We were presenting the concept for a brochure, which was ground-breaking in its sector (as verified by the subsequent awards, plaudits and plagiarism) for a client who could be described as the original blue-chip company. At the time it was such a departure that our immediate day-to-day client was in a permanent tizzy. Smelling Salts at the ready, we had read the brief back to her on more than one occasion with increasing emphasis on the pivotal words and we had pressed the point that you can't say you're different unless you showed it. That, at least, she understood. But when it came to the cover – the element that would signify real in-your-face change – she wanted some dreadful bodge; new and different inside and old and corporate on the outside. The fact that no one would give it time of day and thus negate all we were doing (and spending) passed her by.

She wasn't a stupid woman by any means. We liked her. She just wasn't thinking about the brief or the job. She was too busy trying to second guess what her boss would think of both it and her. So when the day of the big presentation arrived we knew that we couldn't let the bodge happen. And so the cover went into the bag and off we went.

Our ultimate client was old-school personified; no one's fool and a 'name' in his sector. Longevity, was his middle name. She was bricking-it. Her anxiousness was palpable, you could smell it. And so we started our very expensive bout of show and tell and he 'got it' straight away. From the very first board the positive affirmations and comments came thick and fast until he was almost selling it to us. We looked at each other and knowing what the other was thinking I pulled the cover visual out of the bag. Her face went on FF from disbelief, panic, horror and finally to cat-got-the-cream, as she heard him say, 'superb', many, many times over.

She got the adulation she craved.
He got the solution both he and the company needed.
We got the response and result we knew we'd get.
Everyone got what they wanted.
But it took an act of insubordination to make everyone happy.

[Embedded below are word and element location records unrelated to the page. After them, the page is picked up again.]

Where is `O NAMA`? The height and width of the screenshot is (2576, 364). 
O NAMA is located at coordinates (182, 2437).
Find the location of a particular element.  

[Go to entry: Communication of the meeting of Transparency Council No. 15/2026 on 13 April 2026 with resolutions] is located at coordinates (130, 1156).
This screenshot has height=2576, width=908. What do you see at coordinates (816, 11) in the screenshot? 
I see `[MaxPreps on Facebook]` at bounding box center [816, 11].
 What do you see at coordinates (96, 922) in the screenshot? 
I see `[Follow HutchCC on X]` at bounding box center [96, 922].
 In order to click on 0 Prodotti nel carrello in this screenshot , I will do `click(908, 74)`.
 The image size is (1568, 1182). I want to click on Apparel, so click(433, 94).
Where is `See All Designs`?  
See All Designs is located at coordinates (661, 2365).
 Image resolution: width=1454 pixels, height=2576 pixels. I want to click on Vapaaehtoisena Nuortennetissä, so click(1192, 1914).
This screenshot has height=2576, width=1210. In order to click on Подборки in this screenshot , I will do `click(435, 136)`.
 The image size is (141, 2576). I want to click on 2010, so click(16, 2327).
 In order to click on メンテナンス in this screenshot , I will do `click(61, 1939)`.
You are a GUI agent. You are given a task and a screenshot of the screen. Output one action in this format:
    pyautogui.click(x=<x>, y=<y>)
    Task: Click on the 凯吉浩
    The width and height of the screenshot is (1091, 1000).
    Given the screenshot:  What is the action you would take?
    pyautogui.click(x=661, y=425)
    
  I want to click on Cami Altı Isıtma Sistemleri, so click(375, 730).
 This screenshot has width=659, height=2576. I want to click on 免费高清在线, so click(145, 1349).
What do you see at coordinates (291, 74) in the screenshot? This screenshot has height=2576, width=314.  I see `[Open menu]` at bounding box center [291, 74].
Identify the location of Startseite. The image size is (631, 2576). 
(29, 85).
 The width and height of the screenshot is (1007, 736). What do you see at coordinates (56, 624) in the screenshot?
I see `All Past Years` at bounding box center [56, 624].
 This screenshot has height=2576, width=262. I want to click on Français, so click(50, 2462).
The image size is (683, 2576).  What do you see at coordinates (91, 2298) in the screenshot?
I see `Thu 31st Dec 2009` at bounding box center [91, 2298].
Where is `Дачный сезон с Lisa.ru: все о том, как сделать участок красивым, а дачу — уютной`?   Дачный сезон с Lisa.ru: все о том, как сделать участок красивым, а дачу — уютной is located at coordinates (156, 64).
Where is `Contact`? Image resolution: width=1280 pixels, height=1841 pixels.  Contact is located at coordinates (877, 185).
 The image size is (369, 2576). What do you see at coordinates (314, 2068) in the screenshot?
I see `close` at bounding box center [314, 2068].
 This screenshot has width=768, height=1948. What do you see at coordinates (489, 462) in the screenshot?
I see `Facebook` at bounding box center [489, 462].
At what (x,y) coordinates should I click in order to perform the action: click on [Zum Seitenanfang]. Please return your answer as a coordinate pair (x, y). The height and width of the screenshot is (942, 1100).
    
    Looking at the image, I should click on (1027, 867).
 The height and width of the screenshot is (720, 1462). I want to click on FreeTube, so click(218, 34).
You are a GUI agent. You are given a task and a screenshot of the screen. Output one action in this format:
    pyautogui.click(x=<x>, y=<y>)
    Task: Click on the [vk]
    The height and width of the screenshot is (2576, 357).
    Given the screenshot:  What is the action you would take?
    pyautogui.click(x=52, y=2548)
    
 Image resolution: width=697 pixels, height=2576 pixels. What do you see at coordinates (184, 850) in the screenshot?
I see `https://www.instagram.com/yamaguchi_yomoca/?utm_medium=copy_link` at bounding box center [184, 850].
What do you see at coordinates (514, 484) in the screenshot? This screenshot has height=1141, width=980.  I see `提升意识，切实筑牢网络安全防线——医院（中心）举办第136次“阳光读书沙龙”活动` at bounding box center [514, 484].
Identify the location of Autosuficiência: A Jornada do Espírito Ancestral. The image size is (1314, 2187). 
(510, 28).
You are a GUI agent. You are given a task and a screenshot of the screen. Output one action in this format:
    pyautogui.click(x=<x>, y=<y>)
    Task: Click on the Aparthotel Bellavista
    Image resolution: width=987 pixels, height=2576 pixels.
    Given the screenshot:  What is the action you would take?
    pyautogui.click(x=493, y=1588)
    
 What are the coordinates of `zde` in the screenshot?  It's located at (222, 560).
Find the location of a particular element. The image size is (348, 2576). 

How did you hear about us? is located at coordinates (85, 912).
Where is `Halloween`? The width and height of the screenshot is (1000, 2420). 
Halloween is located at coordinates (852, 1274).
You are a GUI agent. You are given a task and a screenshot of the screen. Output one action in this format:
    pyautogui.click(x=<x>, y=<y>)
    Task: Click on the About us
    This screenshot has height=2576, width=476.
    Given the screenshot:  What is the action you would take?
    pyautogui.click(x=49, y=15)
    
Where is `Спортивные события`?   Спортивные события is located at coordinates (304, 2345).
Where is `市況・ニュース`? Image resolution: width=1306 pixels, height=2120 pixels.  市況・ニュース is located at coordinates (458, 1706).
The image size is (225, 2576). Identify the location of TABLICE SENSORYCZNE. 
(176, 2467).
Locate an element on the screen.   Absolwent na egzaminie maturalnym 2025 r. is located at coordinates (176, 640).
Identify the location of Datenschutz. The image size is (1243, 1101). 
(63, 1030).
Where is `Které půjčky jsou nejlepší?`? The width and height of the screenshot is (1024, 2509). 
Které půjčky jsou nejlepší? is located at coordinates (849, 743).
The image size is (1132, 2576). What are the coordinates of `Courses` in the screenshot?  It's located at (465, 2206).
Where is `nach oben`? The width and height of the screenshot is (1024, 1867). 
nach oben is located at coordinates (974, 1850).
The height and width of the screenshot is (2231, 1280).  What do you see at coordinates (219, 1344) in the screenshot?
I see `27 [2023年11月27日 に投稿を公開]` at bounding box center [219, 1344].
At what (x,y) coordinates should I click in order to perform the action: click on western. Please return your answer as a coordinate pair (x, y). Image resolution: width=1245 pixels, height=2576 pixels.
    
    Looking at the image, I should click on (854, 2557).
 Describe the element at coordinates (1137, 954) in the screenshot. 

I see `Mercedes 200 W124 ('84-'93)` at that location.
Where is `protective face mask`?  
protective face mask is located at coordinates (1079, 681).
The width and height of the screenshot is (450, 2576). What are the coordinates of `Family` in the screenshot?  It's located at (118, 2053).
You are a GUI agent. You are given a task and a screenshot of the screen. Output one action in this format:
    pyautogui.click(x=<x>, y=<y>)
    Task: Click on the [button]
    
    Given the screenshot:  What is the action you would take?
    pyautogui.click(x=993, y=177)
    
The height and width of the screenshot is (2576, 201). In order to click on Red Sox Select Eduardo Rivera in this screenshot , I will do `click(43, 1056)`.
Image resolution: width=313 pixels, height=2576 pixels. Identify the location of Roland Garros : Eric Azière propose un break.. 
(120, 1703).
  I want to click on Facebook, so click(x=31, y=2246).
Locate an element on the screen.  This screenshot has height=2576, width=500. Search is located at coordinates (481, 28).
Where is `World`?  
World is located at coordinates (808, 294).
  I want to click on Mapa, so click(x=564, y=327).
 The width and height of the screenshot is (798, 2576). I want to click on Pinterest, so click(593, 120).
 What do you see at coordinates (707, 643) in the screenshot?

Clients and their companies are like sandwiches.
At the base there's the support, admin and junior staff. At the top, the CEO, the board and the heads of this and that. And then there's the middle bit, middle management, and generally speaking they're the ones who don't or won't 'get it', because having got to where they are their focus is on staying there or advancement, which means that they won't rock the boat or make waves. They stifle creativity and innovation. Like a failed Vaudeville act, their days are spent trying to persuade the likes of you and me that their powers of telepathy are such that "they know what they will go for".

Not that our side gets off lightly either.
There are those who will just roll over even when they know that they'll end up with a piece of work they'll be less than proud of and a client they'll eventually lose because a competitor or someone will point out your errors and you'll be asked why you didn't 'see it'.

It's a real problem and I'm sure that you have one or two of your own at the moment, so don't roll over. 

Instead, visualise my client bounding on-stage to pick up his award with applause ringing in his ears and remember that being bad made it good.